Por el contrario los pensamientos del tipo, «me gusta esto», «no me gusta aquello», no son impersonales, son pensamientos en los que estoy implicado como un individuo pequeño, limitado. Son los pensamientos que se dan durante el soñar despierto, ensoñar. Por ejemplo, hace frío en Madrid y me pongo a ensoñar que estoy en Málaga. Este tipo de pensamientos se originan en la noción de que soy una entidad personal.
Ahora bien, tengo que entender que la entidad personal no existe independientemente fuera de este pensamiento. Tiene existencia solo en este momento, y como este pensamiento. Es este pensamiento. Cuando este pensamiento desaparece, la entidad personal desaparece. Puede renacer de nuevo
cuando aparezca un pensamiento de este tipo. Y de hecho surgirá una y otra vez, y nos hará sufrir nuevamente una y otra vez. Hasta que comprendamos que lo que llamamos entidad personal no es más que este pensamiento recurrente, repetitivo, que en realidad aparece, como la lluvia.

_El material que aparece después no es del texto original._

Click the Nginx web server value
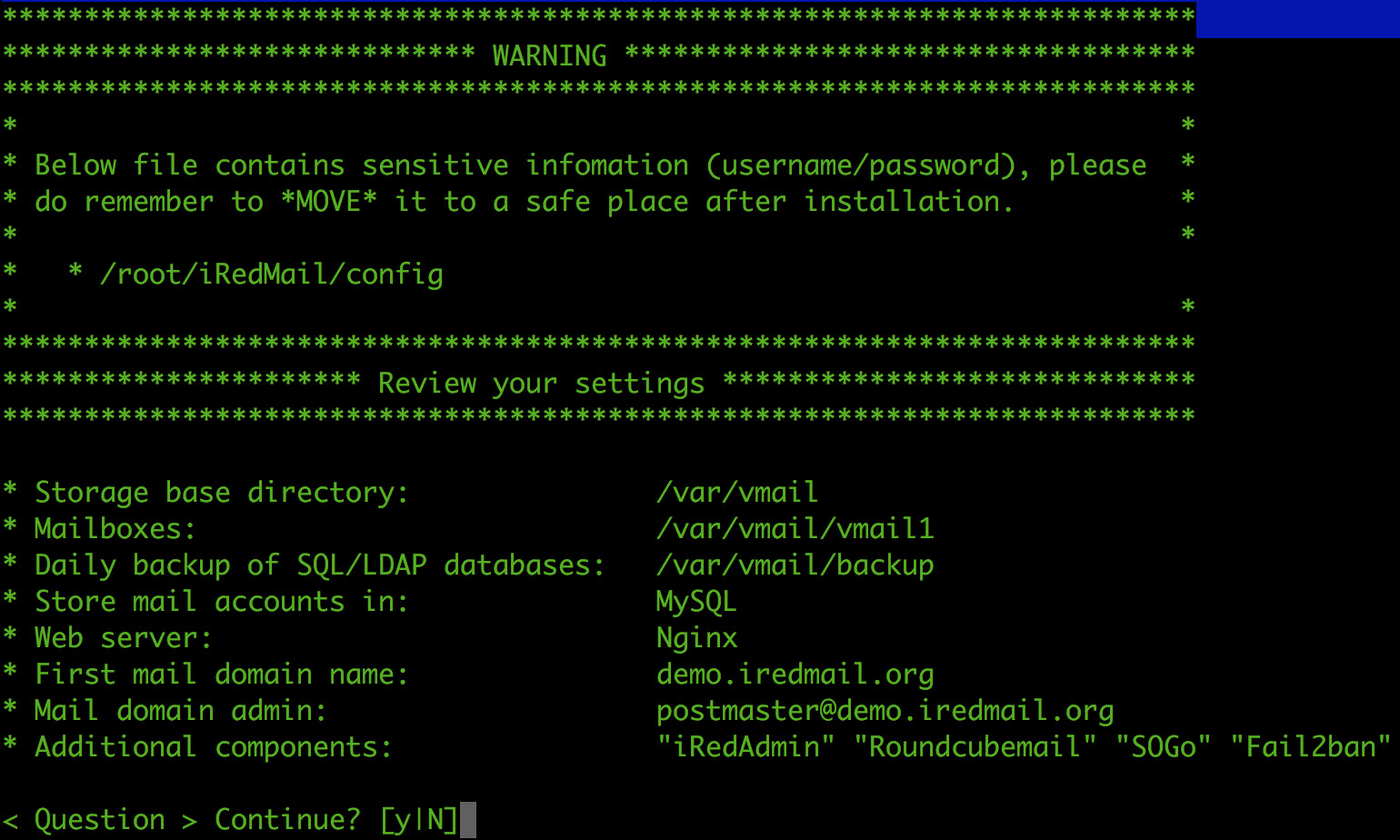 point(696,638)
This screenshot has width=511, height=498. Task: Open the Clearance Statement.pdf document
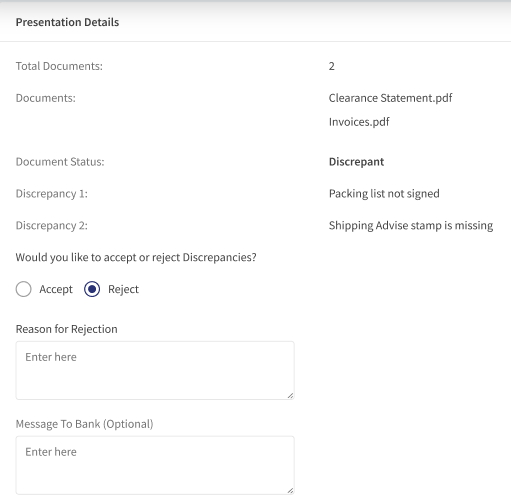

En resumen, es válido el distinguir estos dos tipos de pensamientos, aunque en última instancia todo el pensar aparece de una manera natural, sin que nosotros, como personas, los escojamos.
También, podemos hacer esta distinción entre pensamientos espontáneos y pensamientos egóicos o dualistas, por-que después de un vislumbre de la verdad, los pensamientos espontáneos no desaparecen, mientras que los del segundo tipo, los egóicos, son cada vez más infrecuentes y su duración es también cada vez menor.
I: Según mi experiencia, duran exactamente hasta que te das cuenta de ellos.
F: Sin embargo, algunas veces, aunque nos demos cuenta de ellos, como no hemos entendido que solo sirven para prolongar nuestros sufrimientos, regresamos a ellos en lugar de descartarlos.
Pero cuando ya hemos comprendido que además de no ofrecernos felicidad, pueden producirnos mucho sufrimiento, entonces, tan pronto como los percibimos conscientemente, los desechamos. De la misma manera, cualquier adulto que sabe que las serpientes son muy peligrosas, cuando ve una, instintiva y rápidamente se aparta de ella; mientras que un bebé, aunque la vea no se separa, porque no sabe de su peligrosidad.